The Winter’s Tale: midpoint?

Using Professor Rodes’ midpoint theory, let’s take a look at The Winter’s Tale.

There are 2977 lines in in the play, which means the midpoint is at line 1489, or at Act Four, Scene Three, line 39. According to Dr. Rodes’ theory, you could find at this midpoint–or within twenty lines either way–a speech that perfectly sums up a major theme of the play (the 20-line leeway was to help remove the differences in prose line lengths between individual editions).

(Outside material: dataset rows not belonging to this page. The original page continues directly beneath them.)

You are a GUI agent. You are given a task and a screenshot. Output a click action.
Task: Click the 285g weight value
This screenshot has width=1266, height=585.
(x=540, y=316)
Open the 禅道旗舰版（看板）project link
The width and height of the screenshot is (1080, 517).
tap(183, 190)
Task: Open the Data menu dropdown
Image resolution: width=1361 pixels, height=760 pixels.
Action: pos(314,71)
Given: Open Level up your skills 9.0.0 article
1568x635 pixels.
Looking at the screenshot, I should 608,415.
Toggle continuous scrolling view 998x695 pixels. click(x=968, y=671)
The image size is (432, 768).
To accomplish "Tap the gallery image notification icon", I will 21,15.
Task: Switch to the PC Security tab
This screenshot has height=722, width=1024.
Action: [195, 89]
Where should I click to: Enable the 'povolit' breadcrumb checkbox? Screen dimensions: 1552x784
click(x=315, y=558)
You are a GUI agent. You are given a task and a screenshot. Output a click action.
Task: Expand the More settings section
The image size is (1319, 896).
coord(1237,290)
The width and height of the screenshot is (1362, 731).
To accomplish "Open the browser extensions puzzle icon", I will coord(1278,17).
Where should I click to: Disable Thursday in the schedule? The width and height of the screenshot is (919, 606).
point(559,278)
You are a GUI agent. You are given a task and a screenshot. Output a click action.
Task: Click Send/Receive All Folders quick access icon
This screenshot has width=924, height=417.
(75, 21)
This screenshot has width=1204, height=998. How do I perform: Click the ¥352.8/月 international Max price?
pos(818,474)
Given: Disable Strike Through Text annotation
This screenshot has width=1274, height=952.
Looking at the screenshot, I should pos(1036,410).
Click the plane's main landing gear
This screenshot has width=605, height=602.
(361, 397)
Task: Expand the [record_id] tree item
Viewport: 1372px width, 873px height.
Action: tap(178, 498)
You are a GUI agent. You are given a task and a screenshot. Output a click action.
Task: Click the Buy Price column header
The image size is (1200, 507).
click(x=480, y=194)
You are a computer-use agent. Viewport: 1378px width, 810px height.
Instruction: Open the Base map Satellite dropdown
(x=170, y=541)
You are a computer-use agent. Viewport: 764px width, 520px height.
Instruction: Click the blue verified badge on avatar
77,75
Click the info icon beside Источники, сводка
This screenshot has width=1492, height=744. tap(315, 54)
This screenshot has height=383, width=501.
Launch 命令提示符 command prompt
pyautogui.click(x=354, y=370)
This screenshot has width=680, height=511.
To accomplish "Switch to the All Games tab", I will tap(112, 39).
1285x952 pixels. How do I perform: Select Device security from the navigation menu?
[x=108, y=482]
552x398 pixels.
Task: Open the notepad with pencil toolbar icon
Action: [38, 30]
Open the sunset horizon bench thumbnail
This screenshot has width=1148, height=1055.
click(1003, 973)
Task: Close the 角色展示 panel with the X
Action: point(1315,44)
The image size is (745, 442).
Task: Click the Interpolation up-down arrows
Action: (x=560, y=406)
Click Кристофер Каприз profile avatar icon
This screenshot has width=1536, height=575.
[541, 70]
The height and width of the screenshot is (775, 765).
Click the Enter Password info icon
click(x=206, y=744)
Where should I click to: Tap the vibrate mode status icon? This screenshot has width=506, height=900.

In most cases, it’s worked pretty well.

But here, I’m not so sure.

Act Four, Scene Three comes in the longest act of the play and the longest Act Four of the Canon. But if you think this midpoint occurs in the sheep-shearing feast scene…you’d be sorely mistaken. Instead, it occurs in our introduction to the con-man Autolycus. The midpoint comes just as Clown enters to be conned by Autolycus. And for the life of me, I can’t see how this works as being central. I mean, there is no major character here. No bit of the conflict. Yes, I could stretch to the twenty lines before, and see how the seasons of “winter” and “summer” both appear in the con-man’s song. Passage of time, maybe. But it feels pretty thin.

Not much better is any attempt to somehow tie the clown’s catalog of different things he needs to buy into some kind of global theme.

I was really hoping for it to fall around the Best. Stage. Direction. Ever. But alas, not so much. That’s nearly 160 lines earlier. Or the choric Act Four, Scene One, appearance by Time…nope, that one’s too early as well.

Instead we’re stuck with the funny but thematically challenged Autolycus.

Maybe the theory doesn’t work for every play…damn.